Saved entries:
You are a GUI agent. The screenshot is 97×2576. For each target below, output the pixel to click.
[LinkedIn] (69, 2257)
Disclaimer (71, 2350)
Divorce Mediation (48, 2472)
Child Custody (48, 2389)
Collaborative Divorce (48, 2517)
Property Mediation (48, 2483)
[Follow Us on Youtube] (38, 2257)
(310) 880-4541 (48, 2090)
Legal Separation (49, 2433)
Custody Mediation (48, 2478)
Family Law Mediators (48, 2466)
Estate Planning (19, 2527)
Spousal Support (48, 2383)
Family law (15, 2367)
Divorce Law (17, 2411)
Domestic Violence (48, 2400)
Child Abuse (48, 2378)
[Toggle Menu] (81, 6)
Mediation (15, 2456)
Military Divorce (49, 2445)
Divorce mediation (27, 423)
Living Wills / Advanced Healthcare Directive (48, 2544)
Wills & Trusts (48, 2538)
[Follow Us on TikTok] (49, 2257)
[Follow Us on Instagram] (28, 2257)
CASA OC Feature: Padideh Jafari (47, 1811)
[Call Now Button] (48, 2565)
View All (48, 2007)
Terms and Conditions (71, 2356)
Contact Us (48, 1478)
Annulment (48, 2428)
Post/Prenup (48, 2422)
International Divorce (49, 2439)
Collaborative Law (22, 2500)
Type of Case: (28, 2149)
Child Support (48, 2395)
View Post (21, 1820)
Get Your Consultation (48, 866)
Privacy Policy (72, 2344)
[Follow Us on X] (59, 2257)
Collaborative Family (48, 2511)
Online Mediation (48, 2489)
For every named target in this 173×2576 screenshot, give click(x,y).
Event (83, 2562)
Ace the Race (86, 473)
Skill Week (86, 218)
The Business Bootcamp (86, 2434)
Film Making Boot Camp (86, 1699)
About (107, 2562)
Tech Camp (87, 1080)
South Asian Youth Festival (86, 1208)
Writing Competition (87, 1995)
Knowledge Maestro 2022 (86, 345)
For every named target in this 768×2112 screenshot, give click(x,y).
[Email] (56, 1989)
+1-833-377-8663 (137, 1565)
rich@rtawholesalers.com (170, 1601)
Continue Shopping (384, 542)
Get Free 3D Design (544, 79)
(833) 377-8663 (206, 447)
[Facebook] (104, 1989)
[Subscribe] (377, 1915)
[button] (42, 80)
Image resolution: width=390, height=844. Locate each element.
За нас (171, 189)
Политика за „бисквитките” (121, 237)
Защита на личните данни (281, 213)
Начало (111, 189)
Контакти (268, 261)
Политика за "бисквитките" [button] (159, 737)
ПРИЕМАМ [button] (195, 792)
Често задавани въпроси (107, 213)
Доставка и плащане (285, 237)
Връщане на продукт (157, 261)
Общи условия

Task goal: Set down every record above exactly as written.

Task answer:
You are a GUI agent. The screenshot is 97×2576. For each target below, output the pixel to click.
[LinkedIn] (69, 2257)
Disclaimer (71, 2350)
Divorce Mediation (48, 2472)
Child Custody (48, 2389)
Collaborative Divorce (48, 2517)
Property Mediation (48, 2483)
[Follow Us on Youtube] (38, 2257)
(310) 880-4541 (48, 2090)
Legal Separation (49, 2433)
Custody Mediation (48, 2478)
Family Law Mediators (48, 2466)
Estate Planning (19, 2527)
Spousal Support (48, 2383)
Family law (15, 2367)
Divorce Law (17, 2411)
Domestic Violence (48, 2400)
Child Abuse (48, 2378)
[Toggle Menu] (81, 6)
Mediation (15, 2456)
Military Divorce (49, 2445)
Divorce mediation (27, 423)
Living Wills / Advanced Healthcare Directive (48, 2544)
Wills & Trusts (48, 2538)
[Follow Us on TikTok] (49, 2257)
[Follow Us on Instagram] (28, 2257)
CASA OC Feature: Padideh Jafari (47, 1811)
[Call Now Button] (48, 2565)
View All (48, 2007)
Terms and Conditions (71, 2356)
Contact Us (48, 1478)
Annulment (48, 2428)
Post/Prenup (48, 2422)
International Divorce (49, 2439)
Collaborative Law (22, 2500)
Type of Case: (28, 2149)
Child Support (48, 2395)
View Post (21, 1820)
Get Your Consultation (48, 866)
Privacy Policy (72, 2344)
[Follow Us on X] (59, 2257)
Collaborative Family (48, 2511)
Online Mediation (48, 2489)
For every named target in this 173×2576 screenshot, give click(x,y).
Event (83, 2562)
Ace the Race (86, 473)
Skill Week (86, 218)
The Business Bootcamp (86, 2434)
Film Making Boot Camp (86, 1699)
About (107, 2562)
Tech Camp (87, 1080)
South Asian Youth Festival (86, 1208)
Writing Competition (87, 1995)
Knowledge Maestro 2022 (86, 345)
For every named target in this 768×2112 screenshot, give click(x,y).
[Email] (56, 1989)
+1-833-377-8663 (137, 1565)
rich@rtawholesalers.com (170, 1601)
Continue Shopping (384, 542)
Get Free 3D Design (544, 79)
(833) 377-8663 (206, 447)
[Facebook] (104, 1989)
[Subscribe] (377, 1915)
[button] (42, 80)
Image resolution: width=390, height=844. Locate each element.
За нас (171, 189)
Политика за „бисквитките” (121, 237)
Защита на личните данни (281, 213)
Начало (111, 189)
Контакти (268, 261)
Политика за "бисквитките" [button] (159, 737)
ПРИЕМАМ [button] (195, 792)
Често задавани въпроси (107, 213)
Доставка и плащане (285, 237)
Връщане на продукт (157, 261)
Общи условия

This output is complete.